Neurites containing the neurofilament-triplet proteins are selectively vulnerable to cytoskeletal pathology in Alzheimer's disease and transgenic mouse models

Amyloid-beta plague accumulation in Alzheimer's disease (AD) is associated with dystrophic neurite (DN) formation and synapse loss in principal neurons, but interneuron pathology is less clearly characterized. We compared the responses of neuronal processes immunoreactive for either neurofilament triplet (NF+) or calretinin (CR+) to fibrillar amyloid (A beta) plagues in human end-stage and preclinical AD, as well as in APP/PS1 and Tg2576 transgenic mouse AD models.

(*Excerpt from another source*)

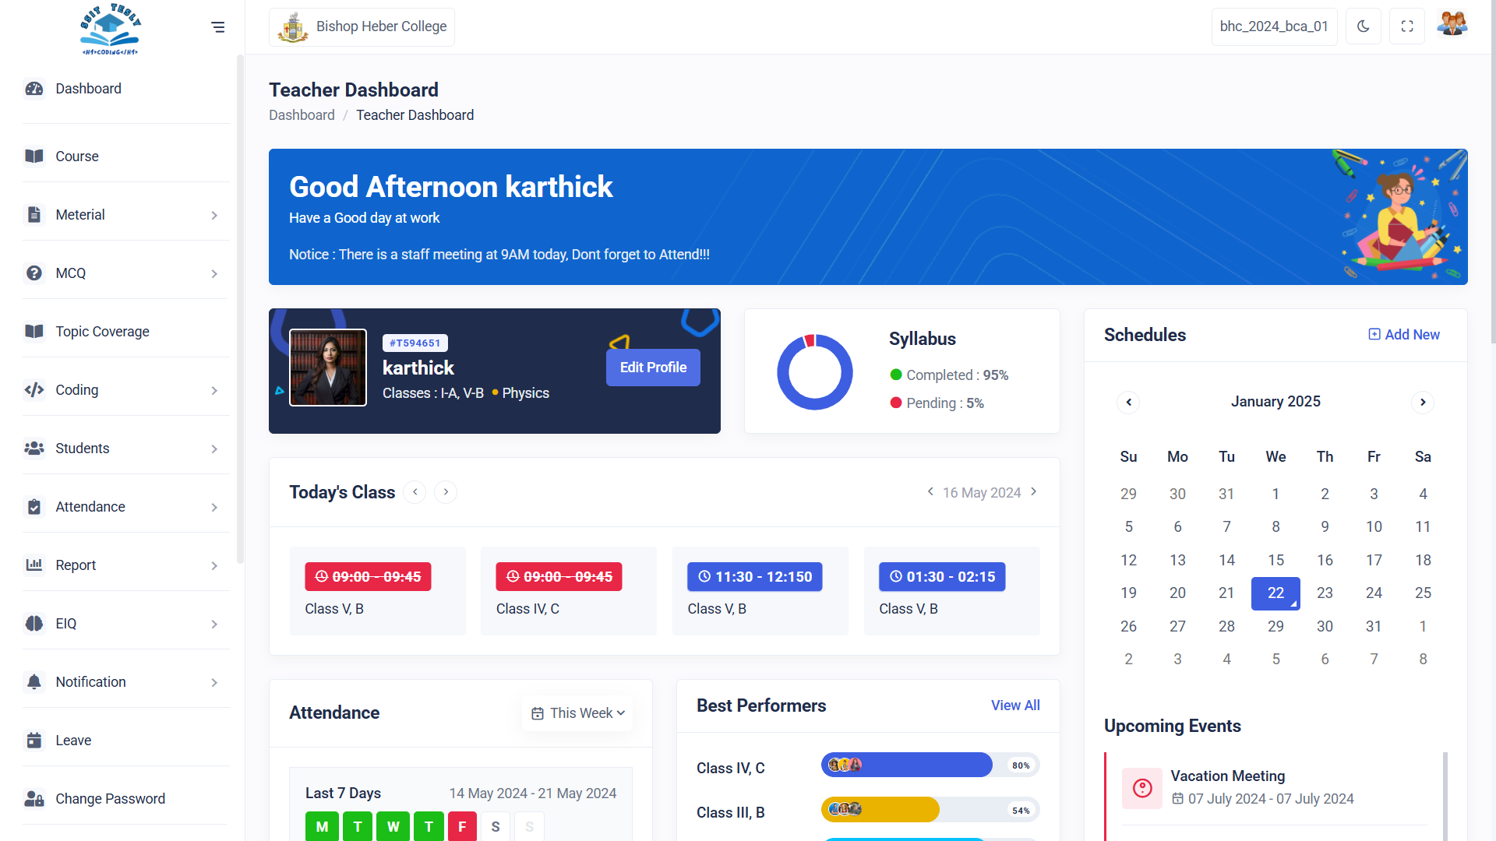The width and height of the screenshot is (1496, 841).
Task: Expand the MCQ submenu chevron
Action: click(214, 274)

Neurites traversing the A beta plague core, edge, or periphery, defined as 50, 100, and 150% of the plague diameter, respectively, in human AD and transgenic mouse tissue were compared to age-matched human and wild-type mouse controls. The proportion of NF+ neurites exhibiting dystrophic morphology (DN) was significantly larger than the proportion of dystrophic CR+ neurites in both human AD and transgenic mice (p < 0.01). Additionally, the number of NF+, but not CR+, DNs, correlated with A beta plague size. We conclude that CR+ interneurons appear to be more resistant than NF+ neurons to AD-mediated cytoskeletal pathology.